== Data section
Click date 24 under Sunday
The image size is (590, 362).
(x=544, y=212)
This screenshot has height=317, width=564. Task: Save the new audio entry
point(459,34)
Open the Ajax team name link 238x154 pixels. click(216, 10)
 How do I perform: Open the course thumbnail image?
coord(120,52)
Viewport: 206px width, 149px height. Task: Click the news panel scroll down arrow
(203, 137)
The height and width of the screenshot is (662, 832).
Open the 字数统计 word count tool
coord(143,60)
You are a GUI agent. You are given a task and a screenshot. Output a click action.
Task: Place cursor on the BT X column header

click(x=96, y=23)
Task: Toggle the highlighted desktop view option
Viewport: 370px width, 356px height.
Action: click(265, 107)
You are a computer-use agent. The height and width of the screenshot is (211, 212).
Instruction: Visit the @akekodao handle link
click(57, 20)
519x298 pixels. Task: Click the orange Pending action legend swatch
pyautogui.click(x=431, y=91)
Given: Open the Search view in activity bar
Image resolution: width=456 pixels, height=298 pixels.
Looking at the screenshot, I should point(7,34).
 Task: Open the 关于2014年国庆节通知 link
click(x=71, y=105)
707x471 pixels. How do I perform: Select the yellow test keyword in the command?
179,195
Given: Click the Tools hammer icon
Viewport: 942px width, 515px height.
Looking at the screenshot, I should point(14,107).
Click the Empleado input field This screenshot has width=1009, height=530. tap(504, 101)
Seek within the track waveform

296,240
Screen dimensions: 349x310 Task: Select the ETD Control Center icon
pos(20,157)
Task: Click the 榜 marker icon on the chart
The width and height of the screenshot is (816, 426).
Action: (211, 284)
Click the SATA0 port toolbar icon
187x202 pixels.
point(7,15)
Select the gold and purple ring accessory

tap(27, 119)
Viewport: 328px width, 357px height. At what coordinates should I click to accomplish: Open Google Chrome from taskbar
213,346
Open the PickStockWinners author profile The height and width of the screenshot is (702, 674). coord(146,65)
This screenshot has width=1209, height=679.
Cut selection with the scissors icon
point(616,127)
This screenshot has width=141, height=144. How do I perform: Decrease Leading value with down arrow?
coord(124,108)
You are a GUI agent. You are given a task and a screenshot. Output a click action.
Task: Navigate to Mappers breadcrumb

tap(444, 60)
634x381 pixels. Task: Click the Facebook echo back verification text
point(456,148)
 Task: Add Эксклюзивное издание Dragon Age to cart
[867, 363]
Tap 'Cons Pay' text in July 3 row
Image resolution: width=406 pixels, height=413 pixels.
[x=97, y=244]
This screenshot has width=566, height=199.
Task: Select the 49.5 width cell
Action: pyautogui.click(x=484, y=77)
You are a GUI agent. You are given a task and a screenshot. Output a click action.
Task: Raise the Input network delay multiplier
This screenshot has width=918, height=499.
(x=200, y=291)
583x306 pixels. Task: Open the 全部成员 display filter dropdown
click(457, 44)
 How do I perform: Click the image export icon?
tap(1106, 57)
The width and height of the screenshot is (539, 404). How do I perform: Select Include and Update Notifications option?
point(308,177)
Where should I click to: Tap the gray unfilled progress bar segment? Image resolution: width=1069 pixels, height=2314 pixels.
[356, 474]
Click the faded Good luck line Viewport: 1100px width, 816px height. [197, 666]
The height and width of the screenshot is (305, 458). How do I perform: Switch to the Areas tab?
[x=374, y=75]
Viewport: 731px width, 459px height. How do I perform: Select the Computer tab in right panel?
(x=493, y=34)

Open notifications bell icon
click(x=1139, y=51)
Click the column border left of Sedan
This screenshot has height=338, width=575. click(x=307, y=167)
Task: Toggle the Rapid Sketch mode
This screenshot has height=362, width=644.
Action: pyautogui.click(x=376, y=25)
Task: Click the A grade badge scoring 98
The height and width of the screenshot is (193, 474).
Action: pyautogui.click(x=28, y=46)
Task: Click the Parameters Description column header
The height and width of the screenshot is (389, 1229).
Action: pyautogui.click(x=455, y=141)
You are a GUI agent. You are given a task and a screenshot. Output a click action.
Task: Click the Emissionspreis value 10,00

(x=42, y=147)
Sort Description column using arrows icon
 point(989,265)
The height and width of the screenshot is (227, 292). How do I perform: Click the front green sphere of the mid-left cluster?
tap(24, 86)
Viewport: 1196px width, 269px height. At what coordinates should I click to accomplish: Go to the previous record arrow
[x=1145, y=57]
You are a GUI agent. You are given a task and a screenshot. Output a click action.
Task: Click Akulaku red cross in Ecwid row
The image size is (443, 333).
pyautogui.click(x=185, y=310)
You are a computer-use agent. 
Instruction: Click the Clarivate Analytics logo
====
*To do*.
The entries above must be returned in full, exactly as shown.

*Solution for this task*.
Click date 24 under Sunday
The image size is (590, 362).
(x=544, y=212)
This screenshot has height=317, width=564. Task: Save the new audio entry
point(459,34)
Open the Ajax team name link 238x154 pixels. click(216, 10)
 How do I perform: Open the course thumbnail image?
coord(120,52)
Viewport: 206px width, 149px height. Task: Click the news panel scroll down arrow
(203, 137)
The height and width of the screenshot is (662, 832).
Open the 字数统计 word count tool
coord(143,60)
You are a GUI agent. You are given a task and a screenshot. Output a click action.
Task: Place cursor on the BT X column header

click(x=96, y=23)
Task: Toggle the highlighted desktop view option
Viewport: 370px width, 356px height.
Action: click(265, 107)
You are a computer-use agent. The height and width of the screenshot is (211, 212).
Instruction: Visit the @akekodao handle link
click(57, 20)
519x298 pixels. Task: Click the orange Pending action legend swatch
pyautogui.click(x=431, y=91)
Given: Open the Search view in activity bar
Image resolution: width=456 pixels, height=298 pixels.
Looking at the screenshot, I should point(7,34).
 Task: Open the 关于2014年国庆节通知 link
click(x=71, y=105)
707x471 pixels. How do I perform: Select the yellow test keyword in the command?
179,195
Given: Click the Tools hammer icon
Viewport: 942px width, 515px height.
Looking at the screenshot, I should point(14,107).
Click the Empleado input field This screenshot has width=1009, height=530. tap(504, 101)
Seek within the track waveform

296,240
Screen dimensions: 349x310 Task: Select the ETD Control Center icon
pos(20,157)
Task: Click the 榜 marker icon on the chart
The width and height of the screenshot is (816, 426).
Action: (211, 284)
Click the SATA0 port toolbar icon
187x202 pixels.
point(7,15)
Select the gold and purple ring accessory

tap(27, 119)
Viewport: 328px width, 357px height. At what coordinates should I click to accomplish: Open Google Chrome from taskbar
213,346
Open the PickStockWinners author profile The height and width of the screenshot is (702, 674). coord(146,65)
This screenshot has width=1209, height=679.
Cut selection with the scissors icon
point(616,127)
This screenshot has width=141, height=144. How do I perform: Decrease Leading value with down arrow?
coord(124,108)
You are a GUI agent. You are given a task and a screenshot. Output a click action.
Task: Navigate to Mappers breadcrumb

tap(444, 60)
634x381 pixels. Task: Click the Facebook echo back verification text
point(456,148)
 Task: Add Эксклюзивное издание Dragon Age to cart
[867, 363]
Tap 'Cons Pay' text in July 3 row
Image resolution: width=406 pixels, height=413 pixels.
[x=97, y=244]
This screenshot has width=566, height=199.
Task: Select the 49.5 width cell
Action: pyautogui.click(x=484, y=77)
You are a GUI agent. You are given a task and a screenshot. Output a click action.
Task: Raise the Input network delay multiplier
This screenshot has width=918, height=499.
(x=200, y=291)
583x306 pixels. Task: Open the 全部成员 display filter dropdown
click(457, 44)
 How do I perform: Click the image export icon?
tap(1106, 57)
The width and height of the screenshot is (539, 404). How do I perform: Select Include and Update Notifications option?
point(308,177)
Where should I click to: Tap the gray unfilled progress bar segment? Image resolution: width=1069 pixels, height=2314 pixels.
[356, 474]
Click the faded Good luck line Viewport: 1100px width, 816px height. [197, 666]
The height and width of the screenshot is (305, 458). How do I perform: Switch to the Areas tab?
[x=374, y=75]
Viewport: 731px width, 459px height. How do I perform: Select the Computer tab in right panel?
(x=493, y=34)

Open notifications bell icon
click(x=1139, y=51)
Click the column border left of Sedan
This screenshot has height=338, width=575. click(x=307, y=167)
Task: Toggle the Rapid Sketch mode
This screenshot has height=362, width=644.
Action: pyautogui.click(x=376, y=25)
Task: Click the A grade badge scoring 98
The height and width of the screenshot is (193, 474).
Action: pyautogui.click(x=28, y=46)
Task: Click the Parameters Description column header
The height and width of the screenshot is (389, 1229).
Action: pyautogui.click(x=455, y=141)
You are a GUI agent. You are given a task and a screenshot. Output a click action.
Task: Click the Emissionspreis value 10,00

(x=42, y=147)
Sort Description column using arrows icon
 point(989,265)
The height and width of the screenshot is (227, 292). How do I perform: Click the front green sphere of the mid-left cluster?
tap(24, 86)
Viewport: 1196px width, 269px height. At what coordinates should I click to accomplish: Go to the previous record arrow
[x=1145, y=57]
You are a GUI agent. You are given a task and a screenshot. Output a click action.
Task: Click Akulaku red cross in Ecwid row
The image size is (443, 333).
pyautogui.click(x=185, y=310)
You are a computer-use agent. 
Instruction: Click the Clarivate Analytics logo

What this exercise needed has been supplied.